Quand l'éthique médicale se heurte aux impératifs économiques
Deuxième thème clé du symposium: l'équité en matière d'accès aux médicaments. Le problème est lié à l'article 71 a/b de l'Ordonnance sur l'assurance-maladie (OAMal), qui règle depuis mars 2011 la prise en charge des médicaments prescrits hors indication (off label). En cas de prescription off label d'un médicament - on entend par là une indication, une forme d'utilisation ou un dosage autres que ceux autorisés d'après la liste des spécialités de l'Office fédéral de la santé publique -, la décision de rembourser ou non le traitement et le montant du remboursement dépendent des seuls assureurs-maladie. Si de nombreuses caisses se montrent conciliantes, on constate néanmoins des différences d'une région et d'un assureur à l'autre. En d'autres termes: l'accès aux nouveaux médicaments innovants n'est pas garanti à tous les patients en Suisse; concrètement, il peut donc arriver qu'un traitement potentiellement efficace qui présente une importance vitale pour un patient lui soit refusé pour des motifs d'ordre économique.
La Société suisse d'oncologie médicale (SSOM) et plusieurs grandes caisses-maladie ont défini il y a quelque temps déjà des critères et développé des modèles pour évaluer le bénéfice potentiel des usages hors indication des médicaments de manière aussi uniforme, transparente et équitable que possible - une base indispensable pour la décision des assureurs-maladie. Il ne s'agit toutefois que d'un petit pas dans la bonne direction. Une solution applicable à l'ensemble de la branche de l'assurance-maladie s'impose de toute urgence pour supprimer les disparités existantes. En laissant des considérations d'ordre économique saper les principes mêmes du serment d'Hippocrate et de la liberté thérapeutique du médecin, on s'achemine vers un rationnement implicite intolérable dans un pays comme la Suisse.
La Ligue suisse contre le cancer reste active
Les autorisations de mise sur le marché et la prise en charge des médicaments par l'assurance-maladie obligatoire accusent toujours un retard important par rapport aux progrès fulgurants des connaissances médicales.
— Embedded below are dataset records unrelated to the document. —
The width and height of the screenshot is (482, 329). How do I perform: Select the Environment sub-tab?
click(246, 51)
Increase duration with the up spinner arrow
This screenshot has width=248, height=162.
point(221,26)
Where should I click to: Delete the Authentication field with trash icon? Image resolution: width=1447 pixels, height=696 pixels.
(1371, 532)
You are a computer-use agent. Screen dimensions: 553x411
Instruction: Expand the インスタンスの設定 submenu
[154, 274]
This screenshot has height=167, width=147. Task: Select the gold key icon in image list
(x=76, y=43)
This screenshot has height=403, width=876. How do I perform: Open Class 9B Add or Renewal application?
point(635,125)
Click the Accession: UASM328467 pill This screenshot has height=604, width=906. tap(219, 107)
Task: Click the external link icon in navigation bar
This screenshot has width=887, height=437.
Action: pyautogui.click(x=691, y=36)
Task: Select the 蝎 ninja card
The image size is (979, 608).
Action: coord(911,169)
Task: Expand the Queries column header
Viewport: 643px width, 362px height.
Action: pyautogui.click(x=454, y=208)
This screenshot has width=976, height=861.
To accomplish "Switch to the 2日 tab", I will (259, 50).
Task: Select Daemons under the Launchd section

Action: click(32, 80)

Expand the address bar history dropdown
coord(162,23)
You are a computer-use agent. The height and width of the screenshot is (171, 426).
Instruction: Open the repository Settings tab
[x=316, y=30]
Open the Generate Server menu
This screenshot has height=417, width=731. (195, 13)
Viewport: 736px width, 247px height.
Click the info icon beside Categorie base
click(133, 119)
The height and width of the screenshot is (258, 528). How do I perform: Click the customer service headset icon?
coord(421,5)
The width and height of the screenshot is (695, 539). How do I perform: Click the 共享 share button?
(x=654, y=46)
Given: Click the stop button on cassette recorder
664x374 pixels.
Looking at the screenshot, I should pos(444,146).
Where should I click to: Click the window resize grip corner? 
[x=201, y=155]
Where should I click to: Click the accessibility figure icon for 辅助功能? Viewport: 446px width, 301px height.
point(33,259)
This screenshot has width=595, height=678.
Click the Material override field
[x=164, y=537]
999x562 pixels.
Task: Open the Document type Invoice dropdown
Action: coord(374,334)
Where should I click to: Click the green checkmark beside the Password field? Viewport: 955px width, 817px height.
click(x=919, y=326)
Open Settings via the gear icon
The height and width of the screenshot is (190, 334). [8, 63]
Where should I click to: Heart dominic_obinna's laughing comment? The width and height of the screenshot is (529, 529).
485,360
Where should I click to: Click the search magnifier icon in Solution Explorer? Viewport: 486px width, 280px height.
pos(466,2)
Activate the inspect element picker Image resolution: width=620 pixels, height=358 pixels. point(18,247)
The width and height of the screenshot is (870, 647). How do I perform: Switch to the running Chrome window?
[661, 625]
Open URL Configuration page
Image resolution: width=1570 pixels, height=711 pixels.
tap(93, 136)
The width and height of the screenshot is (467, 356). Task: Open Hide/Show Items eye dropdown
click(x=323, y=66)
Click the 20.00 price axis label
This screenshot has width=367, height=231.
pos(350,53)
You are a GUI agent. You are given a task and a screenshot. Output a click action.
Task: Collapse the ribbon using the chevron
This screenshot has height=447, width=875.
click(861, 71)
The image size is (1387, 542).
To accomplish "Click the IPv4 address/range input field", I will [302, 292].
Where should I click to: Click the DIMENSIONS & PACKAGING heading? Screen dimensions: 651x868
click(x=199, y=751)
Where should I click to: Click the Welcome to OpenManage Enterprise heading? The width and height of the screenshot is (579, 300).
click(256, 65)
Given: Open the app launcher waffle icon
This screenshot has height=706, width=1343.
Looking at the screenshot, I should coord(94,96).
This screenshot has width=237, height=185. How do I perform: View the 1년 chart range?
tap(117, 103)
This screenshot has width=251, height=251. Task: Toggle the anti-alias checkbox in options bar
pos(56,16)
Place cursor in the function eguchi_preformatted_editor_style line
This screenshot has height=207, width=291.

Ici encore, il est indispensable d'adopter une solution à l'échelon national pour régler la collecte, l'évaluation et l'utilisation pour de futurs traitements du savoir acquis par l'usage hors indication de médicaments.
En bref, il s'agit de jeter des ponts pour réduire l'écart entre l'expérience des médecins et le savoir scientifique, collecté par exemple par les études cliniques. Le professeur Thomas Cerny, président de la fondation Recherche suisse contre le cancer, qui a dirigé les débats lors du symposium, a clos la discussion animée sur cette remarque: "Pour trouver des solutions efficaces aux problèmes qui se posent, nous avons besoin de créativité, d'esprit d'entreprise et de discussions constructives comme celles d'aujourd'hui avec toutes les parties impliquées."
La Ligue suisse contre le cancer poursuit ses efforts dans ce domaine: elle a mandaté une étude scientifique pour réunir des éléments solides sur l'usage hors indication des médicaments en Suisse. Des cas concrets avec des données anonymisées montreront les conséquences dramatiques que la réglementation actuelle peut avoir pour certains patients. L'objectif final est de trouver une solution aux problèmes actuels afin de garantir l'accès aux médicaments de manière fiable et équitable dans l'intérêt de tous les patients.